- Short problem:
Update the records below so that every instance of "GUI agent" becomes "interface agent", and leave everything else unchanged.

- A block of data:

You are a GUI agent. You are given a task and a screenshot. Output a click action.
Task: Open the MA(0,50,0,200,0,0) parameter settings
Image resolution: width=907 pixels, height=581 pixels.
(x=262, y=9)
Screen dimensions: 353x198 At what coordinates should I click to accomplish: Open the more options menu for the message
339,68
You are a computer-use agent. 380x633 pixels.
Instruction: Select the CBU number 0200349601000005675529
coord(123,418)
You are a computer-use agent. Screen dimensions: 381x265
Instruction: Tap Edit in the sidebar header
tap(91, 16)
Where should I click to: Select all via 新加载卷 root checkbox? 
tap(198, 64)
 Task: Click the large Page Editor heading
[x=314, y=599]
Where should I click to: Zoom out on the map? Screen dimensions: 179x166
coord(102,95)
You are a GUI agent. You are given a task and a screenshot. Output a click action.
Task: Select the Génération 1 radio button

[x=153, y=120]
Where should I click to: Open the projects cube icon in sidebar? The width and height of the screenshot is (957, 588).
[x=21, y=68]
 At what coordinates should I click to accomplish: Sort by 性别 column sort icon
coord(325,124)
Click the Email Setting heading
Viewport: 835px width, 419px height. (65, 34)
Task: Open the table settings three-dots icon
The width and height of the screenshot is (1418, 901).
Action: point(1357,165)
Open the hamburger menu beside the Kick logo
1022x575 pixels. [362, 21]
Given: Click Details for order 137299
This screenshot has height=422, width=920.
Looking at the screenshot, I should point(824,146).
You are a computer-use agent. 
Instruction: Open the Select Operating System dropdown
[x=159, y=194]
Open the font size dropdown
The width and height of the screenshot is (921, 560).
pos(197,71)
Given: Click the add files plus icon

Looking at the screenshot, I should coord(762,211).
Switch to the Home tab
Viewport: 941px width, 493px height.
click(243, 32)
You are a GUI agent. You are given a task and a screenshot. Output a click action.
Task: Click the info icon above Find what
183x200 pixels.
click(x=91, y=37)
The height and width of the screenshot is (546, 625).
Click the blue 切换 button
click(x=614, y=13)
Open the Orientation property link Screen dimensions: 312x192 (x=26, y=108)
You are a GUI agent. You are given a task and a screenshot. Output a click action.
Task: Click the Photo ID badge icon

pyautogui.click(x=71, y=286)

- Response to this task:
You are a interface agent. You are given a task and a screenshot. Output a click action.
Task: Open the MA(0,50,0,200,0,0) parameter settings
Image resolution: width=907 pixels, height=581 pixels.
(x=262, y=9)
Screen dimensions: 353x198 At what coordinates should I click to accomplish: Open the more options menu for the message
339,68
You are a computer-use agent. 380x633 pixels.
Instruction: Select the CBU number 0200349601000005675529
coord(123,418)
You are a computer-use agent. Screen dimensions: 381x265
Instruction: Tap Edit in the sidebar header
tap(91, 16)
Where should I click to: Select all via 新加载卷 root checkbox? 
tap(198, 64)
 Task: Click the large Page Editor heading
[x=314, y=599]
Where should I click to: Zoom out on the map? Screen dimensions: 179x166
coord(102,95)
You are a interface agent. You are given a task and a screenshot. Output a click action.
Task: Select the Génération 1 radio button

[x=153, y=120]
Where should I click to: Open the projects cube icon in sidebar? The width and height of the screenshot is (957, 588).
[x=21, y=68]
 At what coordinates should I click to accomplish: Sort by 性别 column sort icon
coord(325,124)
Click the Email Setting heading
Viewport: 835px width, 419px height. (65, 34)
Task: Open the table settings three-dots icon
The width and height of the screenshot is (1418, 901).
Action: point(1357,165)
Open the hamburger menu beside the Kick logo
1022x575 pixels. [362, 21]
Given: Click Details for order 137299
This screenshot has height=422, width=920.
Looking at the screenshot, I should point(824,146).
You are a computer-use agent. 
Instruction: Open the Select Operating System dropdown
[x=159, y=194]
Open the font size dropdown
The width and height of the screenshot is (921, 560).
pos(197,71)
Given: Click the add files plus icon

Looking at the screenshot, I should coord(762,211).
Switch to the Home tab
Viewport: 941px width, 493px height.
click(243, 32)
You are a interface agent. You are given a task and a screenshot. Output a click action.
Task: Click the info icon above Find what
183x200 pixels.
click(x=91, y=37)
The height and width of the screenshot is (546, 625).
Click the blue 切换 button
click(x=614, y=13)
Open the Orientation property link Screen dimensions: 312x192 (x=26, y=108)
You are a interface agent. You are given a task and a screenshot. Output a click action.
Task: Click the Photo ID badge icon

pyautogui.click(x=71, y=286)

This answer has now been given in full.